[ofiwg] EP_RDM question

Thu Jun 30 10:24:43 PDT 2016

> EP_RDM is described thusly in fi_endpoint(3):
> 
> -----
> FI_EP_RDM
> Reliable datagram message. Provides a reliable, unconnected data
> transfer service with flow control that maintains message boundaries.
> -----
> 
> Consider this scenario:
> 
> 1. sender sends message A on EP_RDM endpoint at time X
> 2. when message A arrives at the target, there are no receive buffers
> posted
> 
> What happens?

Provider specific  :)

> 1. The lack of receive buffers at the target should trigger an error at
> the sender indicating that message A was not delivered.
> 
> 2. Or:
> 
> 2a. If receive buffers are eventually posted at the target, message A
> will be delivered successfully.
> 2b. If the target endpoint is closed before receive buffers are
> available at the target for message A, an error is triggered at the
> sender indicating that message A was not delivered
> 2c. If message A has not been delivered within a given timeout (for any
> reason -- to include lack of buffers at the target), an error is
> triggered at the sender indicating that message A was not delivered
> 
> In short: assuming a receiver a) continually posts receive buffers, and
> b) doesn't close its endpoint, do senders need to worry about credits
> with RDM endpoints?

IMO, the ideal case is option 2.  This relates to the resource management enabled attribute.  With RM disabled, option 1 is a valid way to handle the issue.  With RM enabled, I would expect the provider to implement something closer to option 2.
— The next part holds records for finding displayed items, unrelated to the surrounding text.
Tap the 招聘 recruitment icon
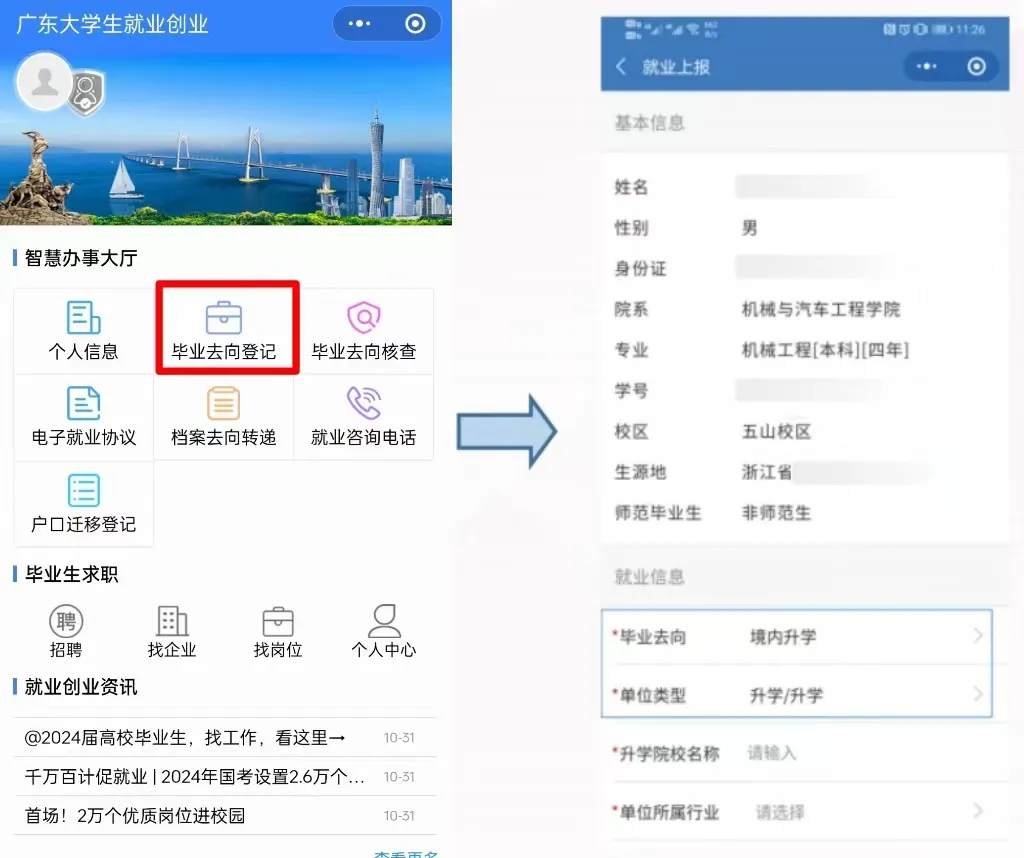pos(66,622)
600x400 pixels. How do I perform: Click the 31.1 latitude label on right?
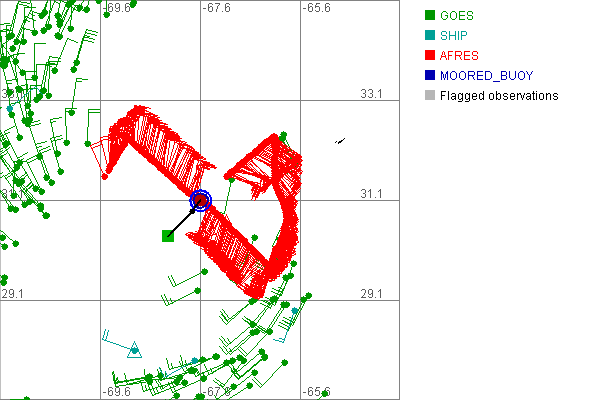(x=372, y=193)
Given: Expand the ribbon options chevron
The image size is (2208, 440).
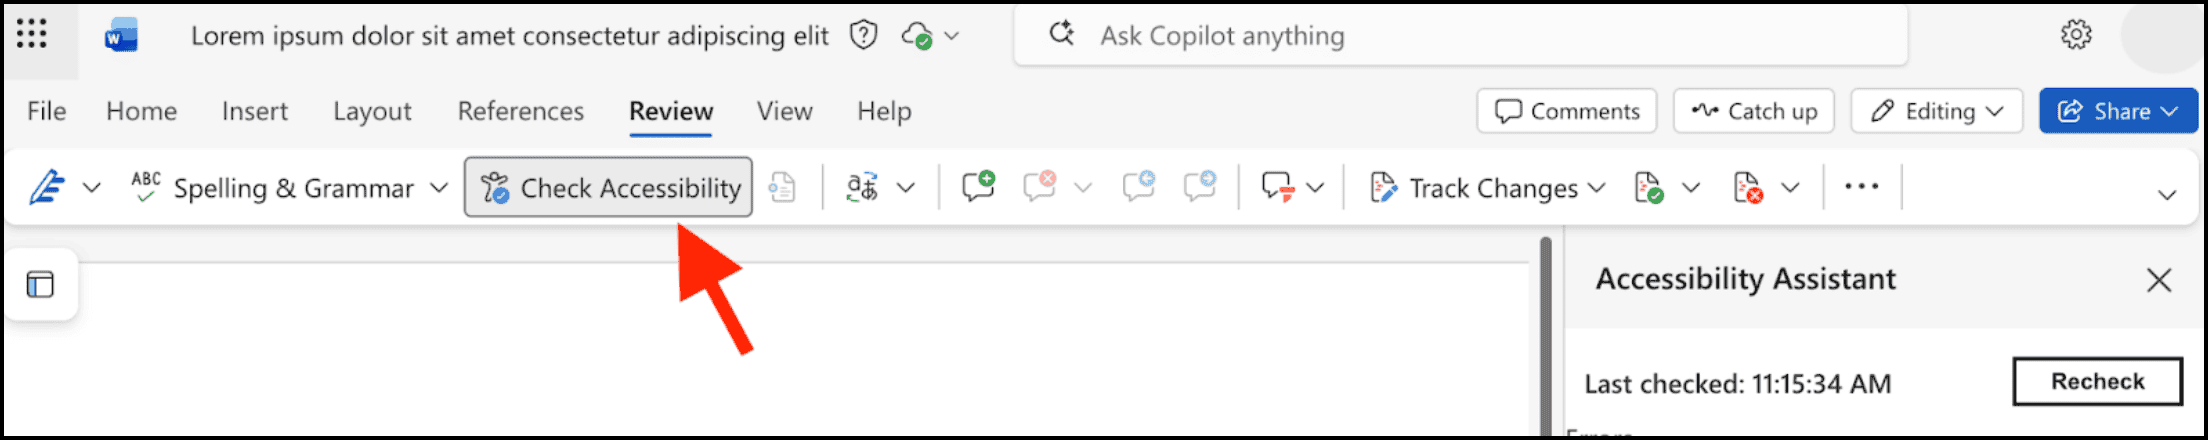Looking at the screenshot, I should click(2166, 194).
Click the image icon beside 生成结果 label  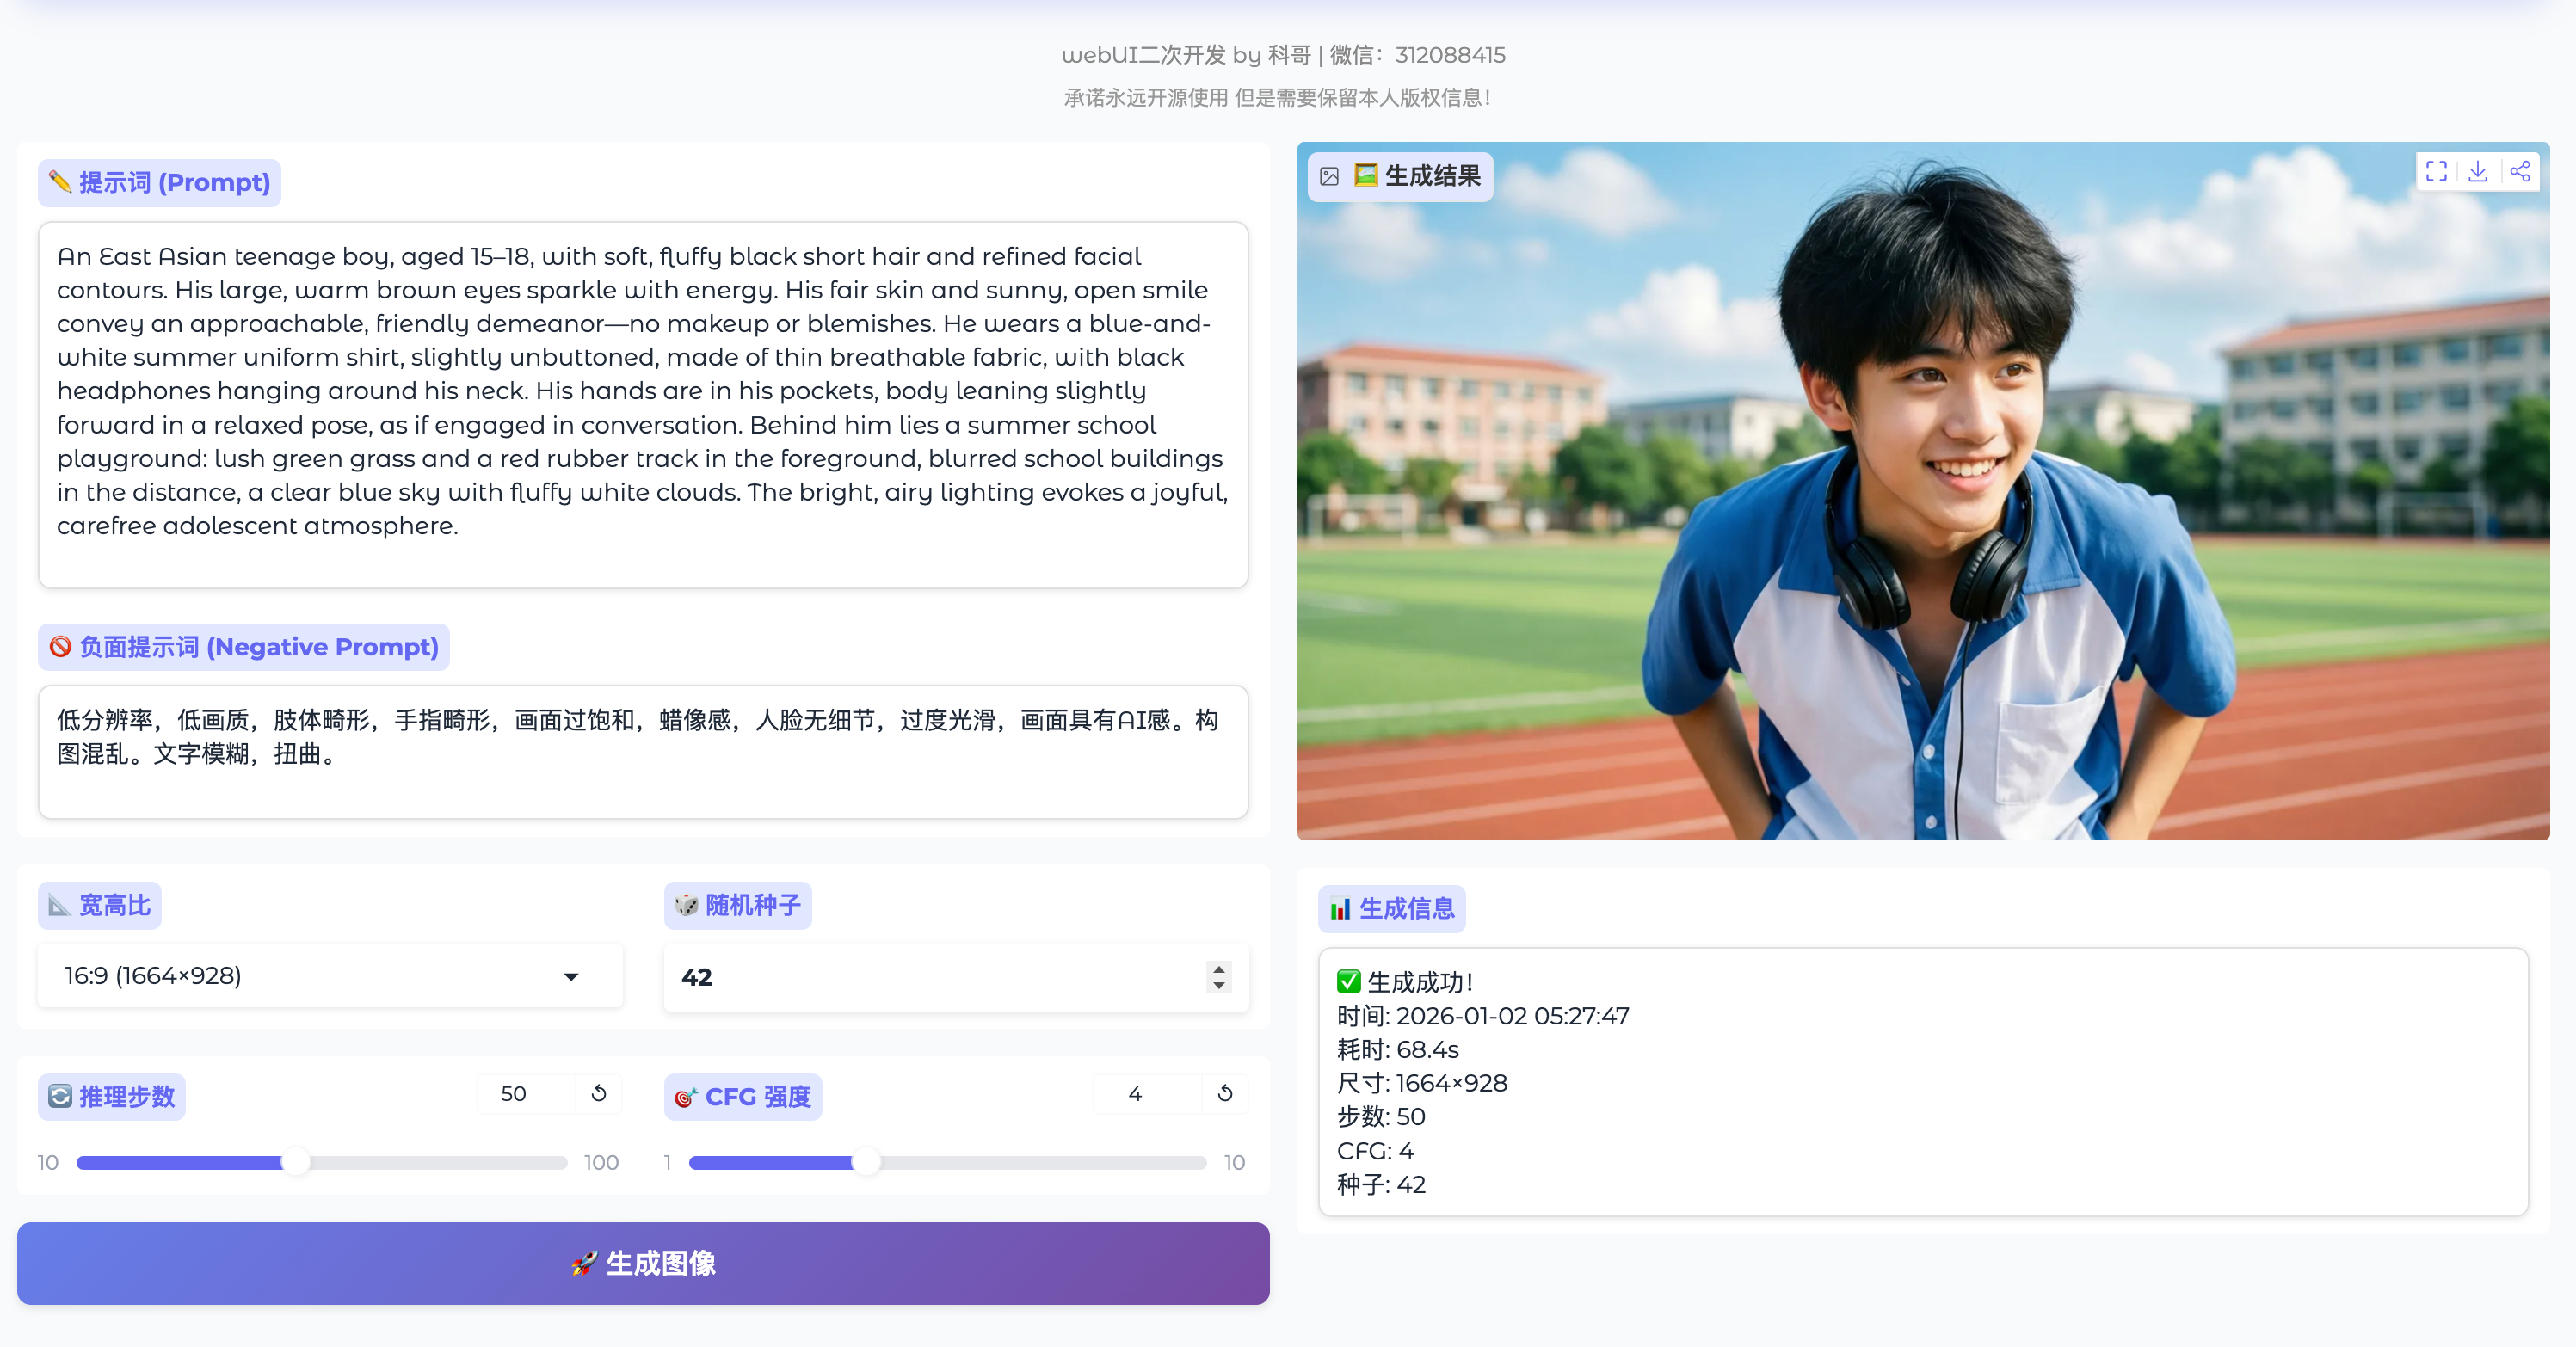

> This question obviously only makes sense when only a single sender is
> sending to a RDM target endpoint.
> 
> But I also ask because a popular technique for IB SRQ with multiple
> senders is to set the sender retry to an infinite value. I.e., since
> there are multiple senders, credit schemes don't help, and the most
> hardware-offload-ish scheme is to just have the hardware keep re-
> sending until a message gets through.  Does RDM offer that capability?

RM enabled is similar, but defined in broader terms than just posted receive buffers.  For example, with RM enabled, the provider is supposed to prevent CQ overflow from losing the message as well.